Information:

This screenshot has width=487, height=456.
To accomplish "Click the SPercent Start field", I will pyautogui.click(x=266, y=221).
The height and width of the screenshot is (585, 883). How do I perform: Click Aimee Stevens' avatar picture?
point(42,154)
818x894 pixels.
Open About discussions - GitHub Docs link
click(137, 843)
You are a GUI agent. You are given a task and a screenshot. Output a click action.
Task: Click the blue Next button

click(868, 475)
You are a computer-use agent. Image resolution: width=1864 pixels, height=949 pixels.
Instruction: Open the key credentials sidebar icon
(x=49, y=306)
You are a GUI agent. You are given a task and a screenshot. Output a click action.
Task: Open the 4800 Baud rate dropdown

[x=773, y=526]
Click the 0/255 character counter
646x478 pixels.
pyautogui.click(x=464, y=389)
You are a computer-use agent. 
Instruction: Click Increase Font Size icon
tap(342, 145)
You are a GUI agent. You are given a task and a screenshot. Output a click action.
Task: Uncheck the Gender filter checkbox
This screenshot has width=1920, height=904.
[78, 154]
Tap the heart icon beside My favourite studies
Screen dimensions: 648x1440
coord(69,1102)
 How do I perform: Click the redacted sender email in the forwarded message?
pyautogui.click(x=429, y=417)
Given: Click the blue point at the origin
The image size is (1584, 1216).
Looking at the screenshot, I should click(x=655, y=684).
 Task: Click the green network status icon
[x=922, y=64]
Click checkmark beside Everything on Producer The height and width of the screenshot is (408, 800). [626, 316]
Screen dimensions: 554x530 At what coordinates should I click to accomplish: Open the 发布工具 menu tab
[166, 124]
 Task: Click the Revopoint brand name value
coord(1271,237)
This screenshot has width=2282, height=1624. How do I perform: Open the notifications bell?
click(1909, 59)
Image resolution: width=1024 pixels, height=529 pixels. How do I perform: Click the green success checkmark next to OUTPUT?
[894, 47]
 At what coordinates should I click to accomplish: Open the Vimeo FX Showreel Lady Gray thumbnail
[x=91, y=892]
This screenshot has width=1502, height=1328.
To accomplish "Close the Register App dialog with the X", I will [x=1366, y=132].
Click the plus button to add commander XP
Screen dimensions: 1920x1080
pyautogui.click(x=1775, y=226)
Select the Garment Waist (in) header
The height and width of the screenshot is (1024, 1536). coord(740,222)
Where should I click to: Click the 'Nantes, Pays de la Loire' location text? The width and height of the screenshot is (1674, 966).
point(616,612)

Work required: Copy exactly, and only, the lines from the line that contains "Task: Open the 4800 Baud rate dropdown" through the end of the data above.

Your response:
Task: Open the 4800 Baud rate dropdown

[x=773, y=526]
Click the 0/255 character counter
646x478 pixels.
pyautogui.click(x=464, y=389)
You are a computer-use agent. 
Instruction: Click Increase Font Size icon
tap(342, 145)
You are a GUI agent. You are given a task and a screenshot. Output a click action.
Task: Uncheck the Gender filter checkbox
This screenshot has width=1920, height=904.
[78, 154]
Tap the heart icon beside My favourite studies
Screen dimensions: 648x1440
coord(69,1102)
 How do I perform: Click the redacted sender email in the forwarded message?
pyautogui.click(x=429, y=417)
Given: Click the blue point at the origin
The image size is (1584, 1216).
Looking at the screenshot, I should click(x=655, y=684).
 Task: Click the green network status icon
[x=922, y=64]
Click checkmark beside Everything on Producer The height and width of the screenshot is (408, 800). [626, 316]
Screen dimensions: 554x530 At what coordinates should I click to accomplish: Open the 发布工具 menu tab
[166, 124]
 Task: Click the Revopoint brand name value
coord(1271,237)
This screenshot has width=2282, height=1624. How do I perform: Open the notifications bell?
click(1909, 59)
Image resolution: width=1024 pixels, height=529 pixels. How do I perform: Click the green success checkmark next to OUTPUT?
[894, 47]
 At what coordinates should I click to accomplish: Open the Vimeo FX Showreel Lady Gray thumbnail
[x=91, y=892]
This screenshot has width=1502, height=1328.
To accomplish "Close the Register App dialog with the X", I will [x=1366, y=132].
Click the plus button to add commander XP
Screen dimensions: 1920x1080
pyautogui.click(x=1775, y=226)
Select the Garment Waist (in) header
The height and width of the screenshot is (1024, 1536). coord(740,222)
Where should I click to: Click the 'Nantes, Pays de la Loire' location text? The width and height of the screenshot is (1674, 966).
point(616,612)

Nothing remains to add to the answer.